Of course, we need to remember that John Allen Muhammad's offense wasn't simply against the victims of his shooting spree. It was also an attack against God himself.

God gave Noah this law:

Whoever sheds the blood of man, by man shall his blood be shed; for in the image of God has God made man. (Gen 9:6 NIV 84)

Put another way, attacking another human being goes beyond the crime against that individual. It is also an attack against God by proxy. When we attack his image, it is the same as an attack against his person.

This principle was vividly illustrated for me while I was in the Navy. We were about to pull into a liberty port in Turkey. But before we were allowed to disembark, the Master Chief of the Command made sure we all knew the story of the sailor who drank too much on shore leave and thought it was funny to relieve himself on a public statue of Atatürk. The Turkish ministry of justice, however, did not share his sense of humor. For in their eyes, to defile the image of Atatürk was equivalent to an attack upon his person. As the story was related to us, his ship weighed anchor while he was still in prison awaiting trial. I don't know if that story's true, but it was certainly motivating.

Understanding that God's justice is strictly retributive influenced my emotions this evening. it was with satisfaction that I read John Allen Muhammad was put to death. It was fitting. It was just. But I viewed it with a grim, even sorrowful, eye. Muhammad's attorney was right. "It's just a tragic situation all around."

At this point, someone may ask how you can find satisfaction in an execution and yet be less than pleased at the same time. The answer is simple. I think this way because this is the way God thinks, and I'm trying to think like he does. Here's God's attitude toward the justice he demands:

Say to them, ‘As surely as I live, declares the Sovereign LORD, I take no pleasure in the death of the wicked, but rather that they turn from their ways and live. Turn! Turn from your evil ways! Why will you die, O house of Israel?’ (Ezek 33:11 NIV 84)

God takes no pleasure in the death of the wicked because the objects of his wrath are also objects of his love. In fact, whenever we call someone a sinner, we are automatically calling them an object of God's love for "God demonstrates his own love for us in this: While we were still sinners, Christ died for us." (Rom 5:8 NIV 84).

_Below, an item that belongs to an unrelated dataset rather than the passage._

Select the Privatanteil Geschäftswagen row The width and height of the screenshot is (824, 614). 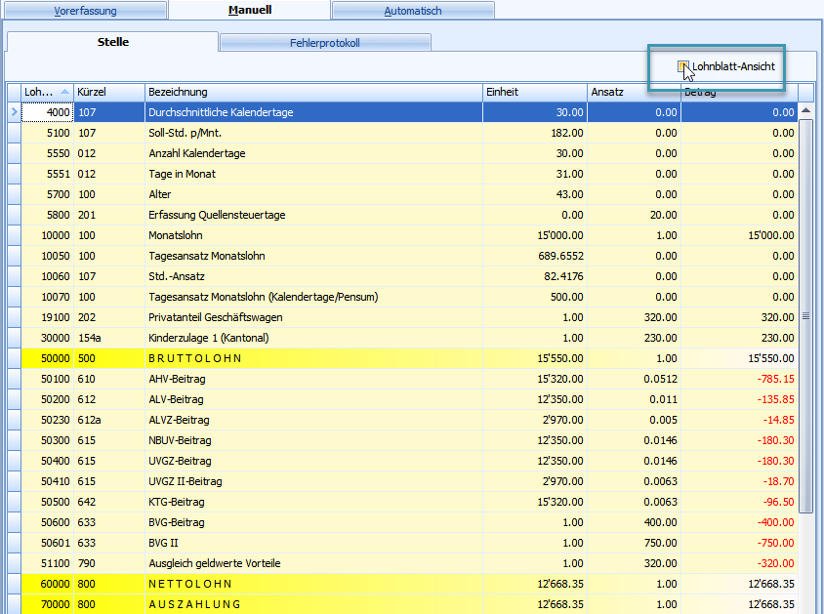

And so we are faced with this peculiar situation: God's retributive justice was meted out against his Son, who had done no wrong, so that the guilty could go free. God's pleasure was for his Son to die so his enemies could live. In light of this odd reality, all we can conclude is that God is exactly as he says he is: …slow to anger, abounding in love and forgiving sin and rebellion. Yet he does not leave the guilty unpunished… (Num 14:18 NIV 84).

Since God is the standard of righteousness and since sin is any lack of conformity to his character, I'm compelled to try (through the power of the Holy Spirit) to think God's thoughts after him. Thus my grim satisfaction to the news this evening.

I wish I could report that John Allen Muhammad turned from his sin at the end, but there is no evidence of that. In fact, the reports all indicate that he was defiant to the end. So, at 9:11 PM Eastern Standard Time, John Allen Muhammad began his real sentence: an unbroken experience of conscious suffering that will go on without a moment's respite forever. Thinking about this gives me no pleasure whatsoever. But I have to admit, it is just.